→ **Задание A**
Выведите из отрывка о праве фрагмент, начиная со слов «Т.ХАБРИЕВА: Регулятор. Это» и заканчивая словами «слово – исправило.».
→ **Задание B**
В отрывке о праве Т. Хабриева показывает, какая семантическая часть есть в русском языке. Перечислите слова, которые она для этого называет.

→ **Исходный отрывок**
М.БАРЩЕВСКИЙ: Регулятор. 

Т.ХАБРИЕВА: Регулятор. Это то, что… Слушай, ну, у нас не лекция для студентов. Это регулятор универсальный, другого универсального регулятора цивилизация человеческая не придумала. Согласна, то есть это инструмент, который обеспечивает правопорядок, то есть меры должного поведения. Если, вот, я тебе напомнила, в XIII-XIV веке в России сборники права назывались «мерила праведные». Но есть, ведь, и другие функции. Вот, скажем, смотри, какая семантическая часть в русском языке: право, праведный, правильный, справедливость. Только тогда воспринимается правильно, когда оно соответствует этим критериям правильности и справедливости. 

М.БАРЩЕВСКИЙ: Но только еще одно однокоренное слово – исправило. 

Т.ХАБРИЕВА: Минуточку, я сейчас об этом скажу. Это, как бы, второе значение права и смотри, как русский язык откликнулся на это, общекорневую систему дав этим словам. И, вот, решение, как мне кажется, суда присяжных – оно лежит и в этом русле, и в другом. А это другое предназначение права, другая его функция, а именно это исправление нарушенного порядка. Но не только исправление нарушенного порядка – это, кстати, за рубежом тоже признают – но также и тех, кто нарушил нормы права. Вот, Толстой об этом, Достоевский пишет, другие, в русских народных сказках, что главным образом это инструмент не наказания, а исправления. И, вот, отсюда, мне кажется, здесь истоки такого сочувствия рядового гражданина, который может оказаться в суде присяжных, сочувствия к тем, кто нарушил норму права. 

М.БАРЩЕВСКИЙ: А это плохо или хорошо? 

Т.ХАБРИЕВА: Извините, это отражает наше мировоззрение. Вот такой у нас пласт сформировался, который изменить практически невозможно. И это влияет не только на правопонимание в целом, которое устоялось у нас в стране, но и на развитие права. Потому что есть еще четвертая функция – тоже она связана с нашим мировоззрением, которое уже устоялось, что право – тоже семантика русского языка. Право, правило – что это такое? Это право, правление, правитель, правительство. И в российском сознании во многом воспринимается право как что? Как воля правительства, правителя.

→ **Выдержка из данных**
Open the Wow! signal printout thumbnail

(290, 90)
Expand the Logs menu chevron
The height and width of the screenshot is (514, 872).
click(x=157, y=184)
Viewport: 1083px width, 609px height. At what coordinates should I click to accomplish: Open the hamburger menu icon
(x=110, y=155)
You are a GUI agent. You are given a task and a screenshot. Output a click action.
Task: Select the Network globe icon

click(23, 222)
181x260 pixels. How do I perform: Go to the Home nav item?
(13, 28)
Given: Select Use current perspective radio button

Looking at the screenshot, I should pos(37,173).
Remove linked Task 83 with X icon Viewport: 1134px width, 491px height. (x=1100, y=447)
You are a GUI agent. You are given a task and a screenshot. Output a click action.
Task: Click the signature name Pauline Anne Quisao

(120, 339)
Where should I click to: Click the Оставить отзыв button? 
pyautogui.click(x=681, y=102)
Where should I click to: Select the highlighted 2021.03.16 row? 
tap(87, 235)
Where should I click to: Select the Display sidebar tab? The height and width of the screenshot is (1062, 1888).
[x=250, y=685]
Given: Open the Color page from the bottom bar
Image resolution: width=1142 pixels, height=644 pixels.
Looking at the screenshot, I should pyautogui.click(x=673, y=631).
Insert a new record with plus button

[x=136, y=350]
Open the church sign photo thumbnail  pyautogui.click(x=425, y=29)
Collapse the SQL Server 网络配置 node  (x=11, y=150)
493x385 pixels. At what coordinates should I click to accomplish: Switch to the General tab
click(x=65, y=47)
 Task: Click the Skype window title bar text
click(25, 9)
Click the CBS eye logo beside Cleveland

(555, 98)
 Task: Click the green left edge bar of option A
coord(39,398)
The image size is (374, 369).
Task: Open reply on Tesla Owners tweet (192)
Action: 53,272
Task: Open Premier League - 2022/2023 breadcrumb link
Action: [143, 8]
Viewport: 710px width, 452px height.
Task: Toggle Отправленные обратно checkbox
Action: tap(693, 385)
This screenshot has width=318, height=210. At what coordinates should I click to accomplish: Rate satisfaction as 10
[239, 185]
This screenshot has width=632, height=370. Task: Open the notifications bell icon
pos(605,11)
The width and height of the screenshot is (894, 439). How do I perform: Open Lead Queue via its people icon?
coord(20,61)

→ **Решение задания A**
Т.ХАБРИЕВА: Регулятор. Это то, что… Слушай, ну, у нас не лекция для студентов. Это регулятор универсальный, другого универсального регулятора цивилизация человеческая не придумала. Согласна, то есть это инструмент, который обеспечивает правопорядок, то есть меры должного поведения. Если, вот, я тебе напомнила, в XIII-XIV веке в России сборники права назывались «мерила праведные». Но есть, ведь, и другие функции. Вот, скажем, смотри, какая семантическая часть в русском языке: право, праведный, правильный, справедливость. Только тогда воспринимается правильно, когда оно соответствует этим критериям правильности и справедливости. 

М.БАРЩЕВСКИЙ: Но только еще одно однокоренное слово – исправило.

→ **Решение задания B**
право, праведный, правильный, справедливость